== Supplied information ==
────────────────────────────────────────
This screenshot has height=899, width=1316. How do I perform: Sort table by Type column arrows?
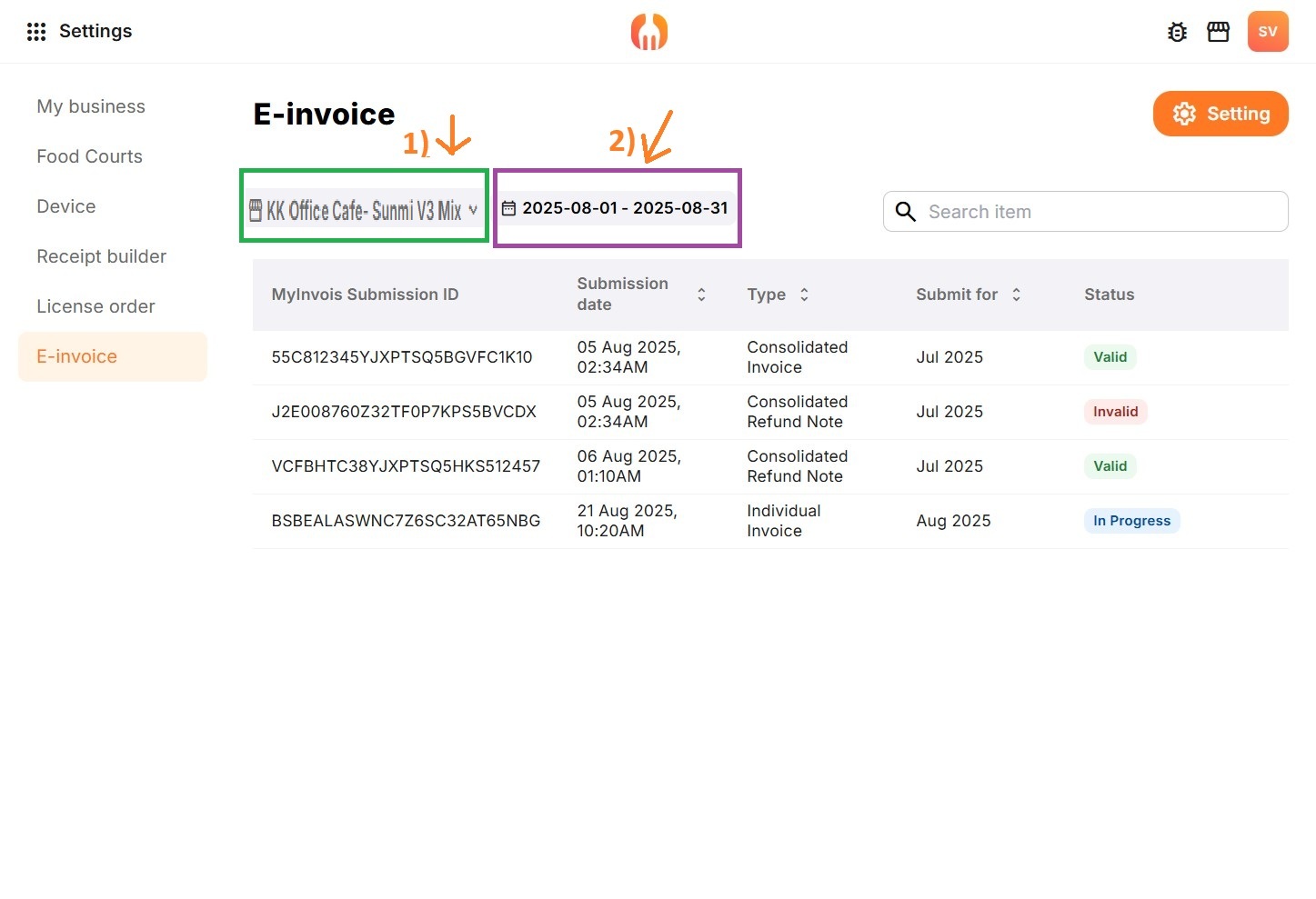tap(804, 295)
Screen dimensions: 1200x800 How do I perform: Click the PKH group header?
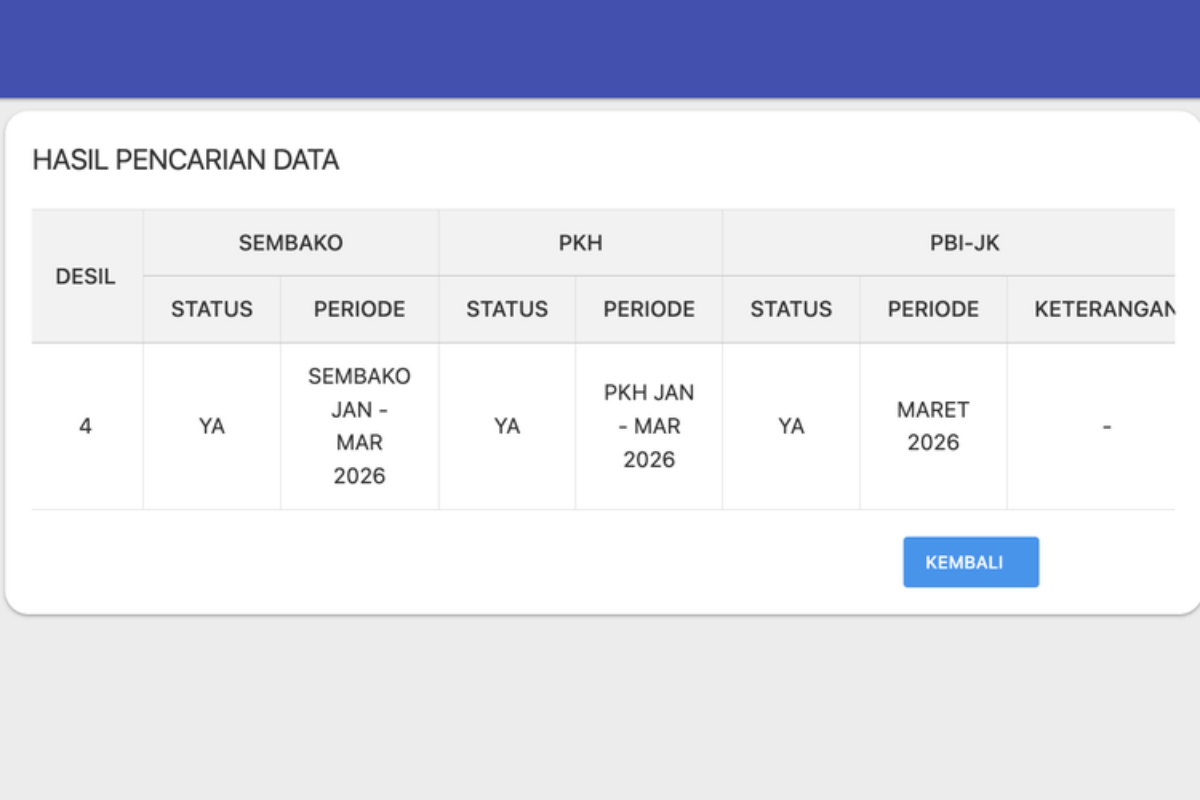[x=580, y=242]
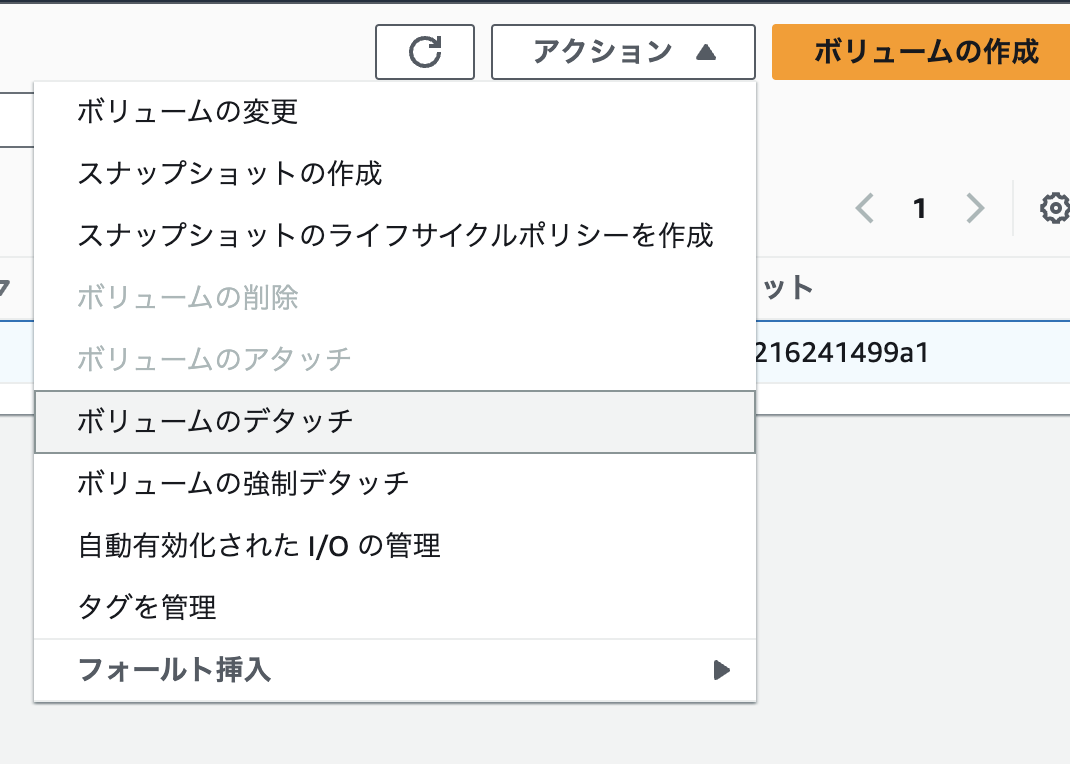Select ボリュームの強制デタッチ option
The width and height of the screenshot is (1070, 764).
[243, 483]
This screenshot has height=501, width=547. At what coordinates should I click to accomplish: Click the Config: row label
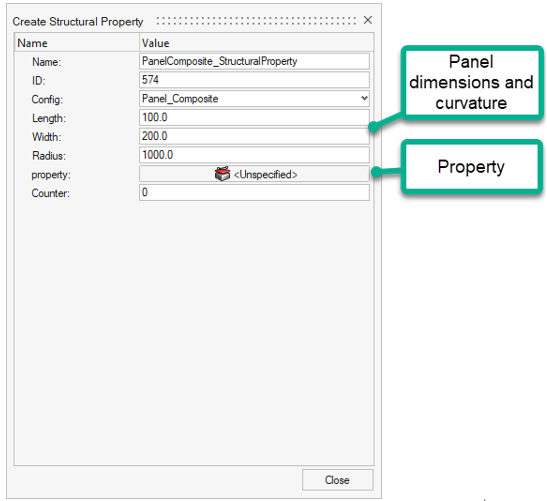click(x=47, y=100)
────────────────────────────────────────
== Task objective ==
Rewrite the data above as a numbered list with one line per item, skipping any blank lines. Leave the pictures out of your answer.

== Written reply ==
1. This screenshot has height=899, width=1316. How do I perform: Sort table by Type column arrows?
2. tap(804, 295)
3. Screen dimensions: 1200x800 How do I perform: Click the PKH group header?
4. [x=580, y=242]
5. Select ボリュームの強制デタッチ option
6. The width and height of the screenshot is (1070, 764).
7. [243, 483]
8. This screenshot has height=501, width=547. At what coordinates should I click to accomplish: Click the Config: row label
9. click(x=47, y=100)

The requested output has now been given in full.